Source records START

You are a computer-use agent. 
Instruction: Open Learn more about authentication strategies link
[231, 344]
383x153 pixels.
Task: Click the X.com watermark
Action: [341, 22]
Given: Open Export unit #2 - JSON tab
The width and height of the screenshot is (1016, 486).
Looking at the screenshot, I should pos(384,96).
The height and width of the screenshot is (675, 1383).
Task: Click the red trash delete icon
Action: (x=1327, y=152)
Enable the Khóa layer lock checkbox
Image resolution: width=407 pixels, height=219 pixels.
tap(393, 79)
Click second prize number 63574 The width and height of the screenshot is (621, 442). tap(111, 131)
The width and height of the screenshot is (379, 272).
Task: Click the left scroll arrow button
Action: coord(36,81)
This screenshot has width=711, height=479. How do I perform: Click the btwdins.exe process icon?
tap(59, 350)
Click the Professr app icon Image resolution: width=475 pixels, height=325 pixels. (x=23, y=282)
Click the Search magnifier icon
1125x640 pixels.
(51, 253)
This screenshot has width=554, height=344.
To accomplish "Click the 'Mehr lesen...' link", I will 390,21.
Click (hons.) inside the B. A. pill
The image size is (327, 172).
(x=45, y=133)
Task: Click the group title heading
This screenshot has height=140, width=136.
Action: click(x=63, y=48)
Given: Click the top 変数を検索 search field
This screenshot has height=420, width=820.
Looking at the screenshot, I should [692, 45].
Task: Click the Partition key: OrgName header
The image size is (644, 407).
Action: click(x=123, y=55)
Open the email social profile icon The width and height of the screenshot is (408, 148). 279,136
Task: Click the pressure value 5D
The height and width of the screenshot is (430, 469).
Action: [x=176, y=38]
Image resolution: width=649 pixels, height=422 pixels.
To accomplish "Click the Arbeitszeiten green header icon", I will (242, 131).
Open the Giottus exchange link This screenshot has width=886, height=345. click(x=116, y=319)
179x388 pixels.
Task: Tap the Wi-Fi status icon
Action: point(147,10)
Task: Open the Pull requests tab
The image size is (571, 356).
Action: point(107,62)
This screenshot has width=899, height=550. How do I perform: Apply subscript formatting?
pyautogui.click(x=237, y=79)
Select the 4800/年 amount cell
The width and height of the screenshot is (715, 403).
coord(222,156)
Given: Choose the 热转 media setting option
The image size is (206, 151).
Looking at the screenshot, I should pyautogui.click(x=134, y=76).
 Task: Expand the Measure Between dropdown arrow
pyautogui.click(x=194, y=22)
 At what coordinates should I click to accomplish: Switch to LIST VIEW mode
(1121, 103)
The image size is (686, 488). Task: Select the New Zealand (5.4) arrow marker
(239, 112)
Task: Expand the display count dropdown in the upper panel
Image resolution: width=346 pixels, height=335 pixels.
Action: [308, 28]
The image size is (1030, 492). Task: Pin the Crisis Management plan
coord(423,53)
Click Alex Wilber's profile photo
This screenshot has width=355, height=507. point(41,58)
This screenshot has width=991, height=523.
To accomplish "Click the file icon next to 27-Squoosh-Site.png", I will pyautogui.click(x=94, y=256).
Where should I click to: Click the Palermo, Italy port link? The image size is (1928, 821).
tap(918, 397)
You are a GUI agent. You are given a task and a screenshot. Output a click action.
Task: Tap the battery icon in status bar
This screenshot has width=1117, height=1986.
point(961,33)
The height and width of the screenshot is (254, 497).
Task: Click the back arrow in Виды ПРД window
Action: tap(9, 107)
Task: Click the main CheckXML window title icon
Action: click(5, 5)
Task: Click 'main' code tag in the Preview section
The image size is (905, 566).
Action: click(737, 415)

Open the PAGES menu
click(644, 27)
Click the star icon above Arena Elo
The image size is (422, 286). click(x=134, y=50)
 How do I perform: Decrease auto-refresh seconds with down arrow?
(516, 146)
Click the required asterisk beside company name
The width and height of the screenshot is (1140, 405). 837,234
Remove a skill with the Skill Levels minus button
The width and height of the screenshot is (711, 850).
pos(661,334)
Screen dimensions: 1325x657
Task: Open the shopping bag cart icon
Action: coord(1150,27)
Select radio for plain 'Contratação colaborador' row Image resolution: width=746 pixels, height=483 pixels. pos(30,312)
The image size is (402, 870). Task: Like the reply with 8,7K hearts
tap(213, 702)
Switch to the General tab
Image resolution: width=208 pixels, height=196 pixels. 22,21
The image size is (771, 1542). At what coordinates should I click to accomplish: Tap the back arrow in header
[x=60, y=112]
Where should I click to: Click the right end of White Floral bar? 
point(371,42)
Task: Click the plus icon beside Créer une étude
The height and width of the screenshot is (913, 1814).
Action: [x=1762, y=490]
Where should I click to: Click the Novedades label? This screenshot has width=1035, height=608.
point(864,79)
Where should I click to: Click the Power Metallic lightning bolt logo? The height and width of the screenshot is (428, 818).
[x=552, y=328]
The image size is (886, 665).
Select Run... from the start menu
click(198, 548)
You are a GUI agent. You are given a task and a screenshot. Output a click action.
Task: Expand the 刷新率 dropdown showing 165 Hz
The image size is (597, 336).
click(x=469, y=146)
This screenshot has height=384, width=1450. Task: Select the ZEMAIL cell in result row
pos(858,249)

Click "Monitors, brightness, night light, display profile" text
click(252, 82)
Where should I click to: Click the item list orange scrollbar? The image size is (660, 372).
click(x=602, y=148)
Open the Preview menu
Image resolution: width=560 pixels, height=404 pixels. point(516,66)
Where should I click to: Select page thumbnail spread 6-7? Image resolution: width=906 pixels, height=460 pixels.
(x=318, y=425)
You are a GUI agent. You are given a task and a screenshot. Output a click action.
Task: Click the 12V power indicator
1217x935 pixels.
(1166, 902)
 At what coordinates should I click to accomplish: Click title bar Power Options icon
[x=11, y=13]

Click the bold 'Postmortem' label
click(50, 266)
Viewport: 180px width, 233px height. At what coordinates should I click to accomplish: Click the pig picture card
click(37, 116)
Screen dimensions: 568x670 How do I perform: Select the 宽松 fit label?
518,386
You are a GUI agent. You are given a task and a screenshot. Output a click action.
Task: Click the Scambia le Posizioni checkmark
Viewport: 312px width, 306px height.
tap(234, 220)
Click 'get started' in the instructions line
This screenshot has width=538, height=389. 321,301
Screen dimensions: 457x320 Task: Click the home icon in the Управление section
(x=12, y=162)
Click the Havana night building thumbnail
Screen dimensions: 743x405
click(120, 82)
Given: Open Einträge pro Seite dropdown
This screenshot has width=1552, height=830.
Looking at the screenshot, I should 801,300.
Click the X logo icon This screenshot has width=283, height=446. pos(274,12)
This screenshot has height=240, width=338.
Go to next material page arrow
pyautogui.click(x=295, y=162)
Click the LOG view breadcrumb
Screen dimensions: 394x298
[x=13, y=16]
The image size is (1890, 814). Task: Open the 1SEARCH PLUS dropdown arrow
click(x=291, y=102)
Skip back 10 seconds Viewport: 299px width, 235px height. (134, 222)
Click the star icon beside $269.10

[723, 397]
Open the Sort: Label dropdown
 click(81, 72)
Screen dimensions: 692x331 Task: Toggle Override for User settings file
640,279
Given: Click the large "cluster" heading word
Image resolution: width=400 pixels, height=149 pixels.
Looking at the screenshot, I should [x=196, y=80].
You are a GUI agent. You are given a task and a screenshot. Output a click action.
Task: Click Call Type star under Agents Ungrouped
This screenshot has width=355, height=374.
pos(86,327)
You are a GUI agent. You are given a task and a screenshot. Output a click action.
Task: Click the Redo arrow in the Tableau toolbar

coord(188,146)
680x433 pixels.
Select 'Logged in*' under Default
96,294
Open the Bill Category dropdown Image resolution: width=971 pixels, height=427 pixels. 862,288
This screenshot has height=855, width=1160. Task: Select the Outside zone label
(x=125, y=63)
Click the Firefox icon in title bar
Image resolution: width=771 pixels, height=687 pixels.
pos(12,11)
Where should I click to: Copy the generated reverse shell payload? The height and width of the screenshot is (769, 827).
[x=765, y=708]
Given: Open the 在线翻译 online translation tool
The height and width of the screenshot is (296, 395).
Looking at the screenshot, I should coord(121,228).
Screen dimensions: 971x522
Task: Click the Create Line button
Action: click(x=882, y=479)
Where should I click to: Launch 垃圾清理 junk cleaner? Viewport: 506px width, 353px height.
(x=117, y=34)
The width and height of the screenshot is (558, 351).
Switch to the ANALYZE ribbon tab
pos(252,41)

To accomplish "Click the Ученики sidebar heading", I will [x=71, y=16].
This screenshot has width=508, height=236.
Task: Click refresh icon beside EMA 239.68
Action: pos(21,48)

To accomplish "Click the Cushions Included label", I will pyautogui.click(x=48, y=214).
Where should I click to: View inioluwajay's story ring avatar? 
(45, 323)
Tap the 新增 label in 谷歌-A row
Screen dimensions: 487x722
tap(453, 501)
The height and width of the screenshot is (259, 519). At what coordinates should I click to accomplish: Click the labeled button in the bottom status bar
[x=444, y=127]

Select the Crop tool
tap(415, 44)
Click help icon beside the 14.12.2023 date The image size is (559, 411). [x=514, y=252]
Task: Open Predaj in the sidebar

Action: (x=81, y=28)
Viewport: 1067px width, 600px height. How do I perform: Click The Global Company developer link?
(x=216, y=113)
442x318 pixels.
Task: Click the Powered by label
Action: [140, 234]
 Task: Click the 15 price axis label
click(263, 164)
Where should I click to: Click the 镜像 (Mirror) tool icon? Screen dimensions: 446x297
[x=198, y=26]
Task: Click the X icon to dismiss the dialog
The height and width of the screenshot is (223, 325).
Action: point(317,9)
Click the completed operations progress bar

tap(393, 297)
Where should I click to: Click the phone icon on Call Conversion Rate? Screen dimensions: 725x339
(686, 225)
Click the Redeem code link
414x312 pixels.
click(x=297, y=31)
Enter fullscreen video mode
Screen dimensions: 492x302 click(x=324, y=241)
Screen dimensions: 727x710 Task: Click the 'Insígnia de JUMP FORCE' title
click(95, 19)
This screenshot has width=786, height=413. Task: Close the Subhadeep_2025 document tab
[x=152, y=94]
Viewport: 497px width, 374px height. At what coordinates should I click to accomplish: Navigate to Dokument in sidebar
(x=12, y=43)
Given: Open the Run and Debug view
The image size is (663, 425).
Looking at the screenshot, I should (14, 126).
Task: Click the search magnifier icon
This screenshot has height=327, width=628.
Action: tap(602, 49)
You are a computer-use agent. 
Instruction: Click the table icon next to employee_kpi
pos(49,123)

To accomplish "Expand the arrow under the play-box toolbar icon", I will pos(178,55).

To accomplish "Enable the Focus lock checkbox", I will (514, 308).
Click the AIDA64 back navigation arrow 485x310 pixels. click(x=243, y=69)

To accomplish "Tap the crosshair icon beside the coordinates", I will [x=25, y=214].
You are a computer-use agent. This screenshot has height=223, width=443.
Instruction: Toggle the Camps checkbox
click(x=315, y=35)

Source records END

→ Work task:
Could you repeat exactly the lines in the listing above from the one with "The image size is (886, 665)." down to the one with "Task: Click the Scambia"? Include both of those lines.

→ Result for this task:
The image size is (886, 665).
Select Run... from the start menu
click(198, 548)
You are a GUI agent. You are given a task and a screenshot. Output a click action.
Task: Expand the 刷新率 dropdown showing 165 Hz
The image size is (597, 336).
click(x=469, y=146)
This screenshot has height=384, width=1450. Task: Select the ZEMAIL cell in result row
pos(858,249)

Click "Monitors, brightness, night light, display profile" text
click(252, 82)
Where should I click to: Click the item list orange scrollbar? The image size is (660, 372).
click(x=602, y=148)
Open the Preview menu
Image resolution: width=560 pixels, height=404 pixels. point(516,66)
Where should I click to: Select page thumbnail spread 6-7? Image resolution: width=906 pixels, height=460 pixels.
(x=318, y=425)
You are a GUI agent. You are given a task and a screenshot. Output a click action.
Task: Click the 12V power indicator
1217x935 pixels.
(1166, 902)
 At what coordinates should I click to accomplish: Click title bar Power Options icon
[x=11, y=13]

Click the bold 'Postmortem' label
click(50, 266)
Viewport: 180px width, 233px height. At what coordinates should I click to accomplish: Click the pig picture card
click(37, 116)
Screen dimensions: 568x670 How do I perform: Select the 宽松 fit label?
518,386
You are a GUI agent. You are given a task and a screenshot. Output a click action.
Task: Click the Scambia le Posizioni checkmark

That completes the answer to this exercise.